Il punto nell'ordinanza della Cassazione 7 marzo 2022 n. 7420

di Valeria Cianciolo

La Cassazione con l'ordinanza 7 marzo 2022, n. 7420 ha espresso il seguente principio di diritto: "In tema di amministrazione di sostegno, l'autorizzazione del giudice tutelare in ordine al compimento di atti di straordinaria amministrazione, da parte dell'amministratore che abbia solo l'esercizio dei poteri di ordinaria amministrazione, va compiuto tenendo conto degli effetti economici dell'atto autorizzato, cosicché in esso rientra anche il patto di compenso - in misura pari ad una percentuale dell'importo liquidato dalla compagnia di assicurazione e a prescindere dalle tariffe professionali - all'avvocato che curi l'azione risarcitoria per sinistro stradale che abbia cagionato gravi lesioni alla persona amministrata, ove questa sia priva di altre risorse economiche con quel risarcimento debba amministrare la propria vita futura, in relazione alle conseguenti disabilità."

Il caso
Il caso prospettato aveva ad oggetto l'opposizione promossa dal beneficiario di un'amministrazione di sostegno al decreto ingiuntivo emesso in favore di un avvocato, con il quale si era ingiunto al primo di pagare al secondo un importo, di circa 98.000 € a titolo di competenze legali maturate per l'attività professionale svolta in favore dell'opponente nella procedura stragiudiziale di liquidazione dei danni patiti dall'amministrato a seguito di sinistro stradale.
La corte d'appello riformava la decisione di primo grado che aveva respinto l'opposizione sul rilievo della piena validità ed efficacia del contratto di conferimento di incarico professionale e annullava il contratto di conferimento di incarico che prevedeva un compenso aggiuntivo del 10%, oltre quello dovuto secondo le tariffe professionali.

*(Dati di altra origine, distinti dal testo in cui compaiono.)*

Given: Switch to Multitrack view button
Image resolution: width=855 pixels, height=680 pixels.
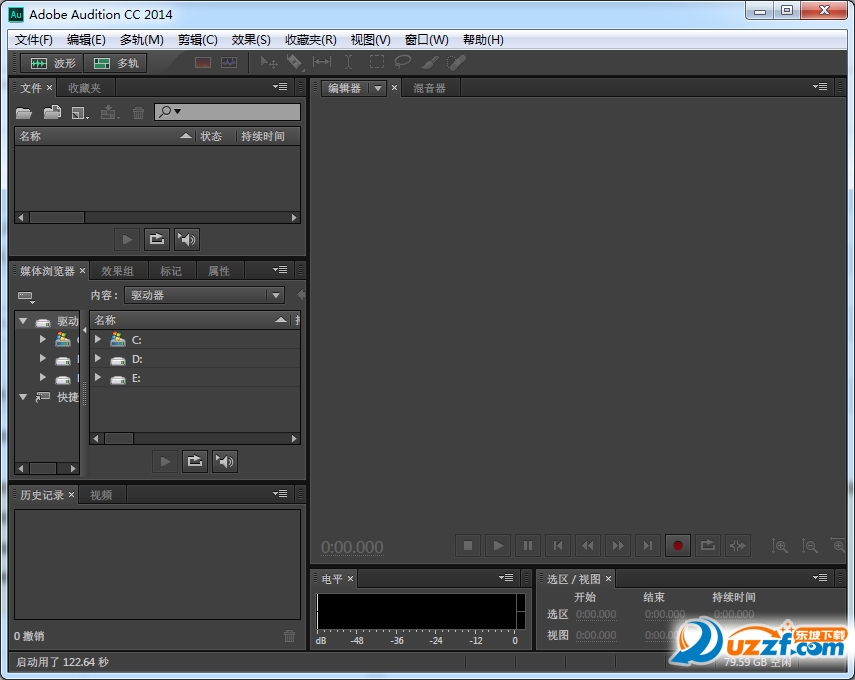Looking at the screenshot, I should (116, 63).
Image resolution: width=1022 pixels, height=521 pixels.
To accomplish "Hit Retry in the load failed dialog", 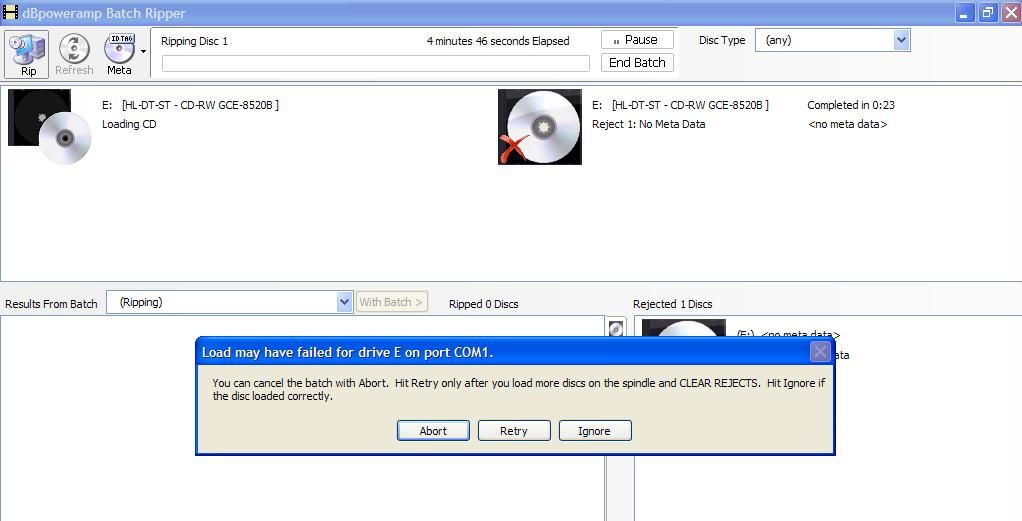I will tap(513, 431).
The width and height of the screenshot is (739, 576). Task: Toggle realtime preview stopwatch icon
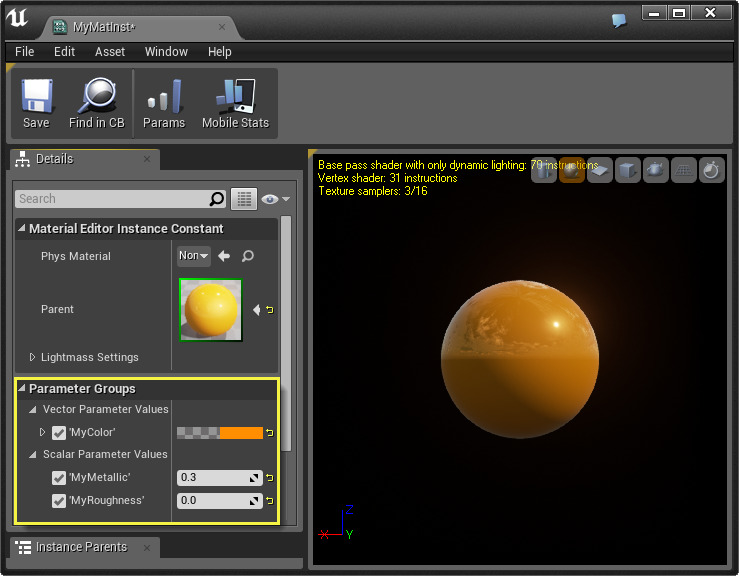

La corte territoriale ha rilevato che l'amministratrice di sostegno aveva posto un atto di straordinaria amministrazione necessitante di autorizzazione del giudice tutelare trattandosi di un atto di per sé non necessario ai fini dell'ottenimento del risarcimento del danno e quindi, non rivolta alla conservazione del patrimonio. Secondo la corte d'appello, l'autorizzazione del giudice tutelare non poteva neppure ritenersi intervenuta successivamente, non risultando che il giudice tutelare avesse esaminato il contratto relativo all'incarico professionale non essendovi, nell'istanza predisposta dal professionista rivolta al giudice tutelare, ai fini dell'autorizzazione alla stipula, alcun riferimento al mandato al legale al relativo compenso.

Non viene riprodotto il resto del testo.